* **Exercise**
Below are some records; print every one of them exactly.

* **Supplied data**
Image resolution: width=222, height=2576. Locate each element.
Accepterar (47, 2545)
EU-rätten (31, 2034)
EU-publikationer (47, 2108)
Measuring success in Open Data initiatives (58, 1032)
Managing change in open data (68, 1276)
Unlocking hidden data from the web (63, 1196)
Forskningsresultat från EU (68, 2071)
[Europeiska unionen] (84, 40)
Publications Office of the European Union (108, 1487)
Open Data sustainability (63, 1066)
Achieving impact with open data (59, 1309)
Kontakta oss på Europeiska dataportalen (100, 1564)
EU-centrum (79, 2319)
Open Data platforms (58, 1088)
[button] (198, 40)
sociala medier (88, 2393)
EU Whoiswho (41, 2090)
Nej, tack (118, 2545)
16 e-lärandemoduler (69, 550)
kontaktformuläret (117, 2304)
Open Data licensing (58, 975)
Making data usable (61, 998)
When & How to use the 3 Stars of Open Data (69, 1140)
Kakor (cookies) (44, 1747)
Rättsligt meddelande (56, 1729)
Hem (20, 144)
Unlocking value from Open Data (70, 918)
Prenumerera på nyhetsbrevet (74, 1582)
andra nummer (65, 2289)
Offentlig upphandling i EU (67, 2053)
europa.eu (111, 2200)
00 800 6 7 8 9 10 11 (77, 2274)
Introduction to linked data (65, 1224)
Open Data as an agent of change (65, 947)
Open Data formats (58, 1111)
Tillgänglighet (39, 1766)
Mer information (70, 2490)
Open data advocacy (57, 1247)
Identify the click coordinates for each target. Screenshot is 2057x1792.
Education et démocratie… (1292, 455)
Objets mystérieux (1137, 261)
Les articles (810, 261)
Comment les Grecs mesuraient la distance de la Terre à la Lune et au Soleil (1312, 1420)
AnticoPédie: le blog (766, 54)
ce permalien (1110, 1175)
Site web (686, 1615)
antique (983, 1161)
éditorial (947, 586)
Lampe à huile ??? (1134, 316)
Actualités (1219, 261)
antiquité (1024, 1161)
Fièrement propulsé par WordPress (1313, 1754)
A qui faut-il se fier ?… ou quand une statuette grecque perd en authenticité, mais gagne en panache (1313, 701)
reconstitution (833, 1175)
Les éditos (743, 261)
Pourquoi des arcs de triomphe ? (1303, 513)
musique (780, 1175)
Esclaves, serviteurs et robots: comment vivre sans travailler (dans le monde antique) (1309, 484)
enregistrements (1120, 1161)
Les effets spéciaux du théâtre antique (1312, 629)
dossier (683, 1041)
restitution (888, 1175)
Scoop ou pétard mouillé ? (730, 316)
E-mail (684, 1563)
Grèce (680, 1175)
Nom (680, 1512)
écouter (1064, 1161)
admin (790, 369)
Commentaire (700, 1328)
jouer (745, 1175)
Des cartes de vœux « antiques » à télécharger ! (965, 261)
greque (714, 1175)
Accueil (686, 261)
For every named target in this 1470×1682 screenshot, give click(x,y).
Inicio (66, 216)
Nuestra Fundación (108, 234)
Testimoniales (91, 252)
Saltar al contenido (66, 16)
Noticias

* **Answer section**
Image resolution: width=222, height=2576. Locate each element.
Accepterar (47, 2545)
EU-rätten (31, 2034)
EU-publikationer (47, 2108)
Measuring success in Open Data initiatives (58, 1032)
Managing change in open data (68, 1276)
Unlocking hidden data from the web (63, 1196)
Forskningsresultat från EU (68, 2071)
[Europeiska unionen] (84, 40)
Publications Office of the European Union (108, 1487)
Open Data sustainability (63, 1066)
Achieving impact with open data (59, 1309)
Kontakta oss på Europeiska dataportalen (100, 1564)
EU-centrum (79, 2319)
Open Data platforms (58, 1088)
[button] (198, 40)
sociala medier (88, 2393)
EU Whoiswho (41, 2090)
Nej, tack (118, 2545)
16 e-lärandemoduler (69, 550)
kontaktformuläret (117, 2304)
Open Data licensing (58, 975)
Making data usable (61, 998)
When & How to use the 3 Stars of Open Data (69, 1140)
Kakor (cookies) (44, 1747)
Rättsligt meddelande (56, 1729)
Hem (20, 144)
Unlocking value from Open Data (70, 918)
Prenumerera på nyhetsbrevet (74, 1582)
andra nummer (65, 2289)
Offentlig upphandling i EU (67, 2053)
europa.eu (111, 2200)
00 800 6 7 8 9 10 11 (77, 2274)
Introduction to linked data (65, 1224)
Open Data as an agent of change (65, 947)
Open Data formats (58, 1111)
Tillgänglighet (39, 1766)
Mer information (70, 2490)
Open data advocacy (57, 1247)
Identify the click coordinates for each target. Screenshot is 2057x1792.
Education et démocratie… (1292, 455)
Objets mystérieux (1137, 261)
Les articles (810, 261)
Comment les Grecs mesuraient la distance de la Terre à la Lune et au Soleil (1312, 1420)
AnticoPédie: le blog (766, 54)
ce permalien (1110, 1175)
Site web (686, 1615)
antique (983, 1161)
éditorial (947, 586)
Lampe à huile ??? (1134, 316)
Actualités (1219, 261)
antiquité (1024, 1161)
Fièrement propulsé par WordPress (1313, 1754)
A qui faut-il se fier ?… ou quand une statuette grecque perd en authenticité, mais gagne en panache (1313, 701)
reconstitution (833, 1175)
Les éditos (743, 261)
Pourquoi des arcs de triomphe ? (1303, 513)
musique (780, 1175)
Esclaves, serviteurs et robots: comment vivre sans travailler (dans le monde antique) (1309, 484)
enregistrements (1120, 1161)
Les effets spéciaux du théâtre antique (1312, 629)
dossier (683, 1041)
restitution (888, 1175)
Scoop ou pétard mouillé ? (730, 316)
E-mail (684, 1563)
Grèce (680, 1175)
Nom (680, 1512)
écouter (1064, 1161)
admin (790, 369)
Commentaire (700, 1328)
jouer (745, 1175)
Des cartes de vœux « antiques » à télécharger ! (965, 261)
greque (714, 1175)
Accueil (686, 261)
For every named target in this 1470×1682 screenshot, give click(x,y).
Inicio (66, 216)
Nuestra Fundación (108, 234)
Testimoniales (91, 252)
Saltar al contenido (66, 16)
Noticias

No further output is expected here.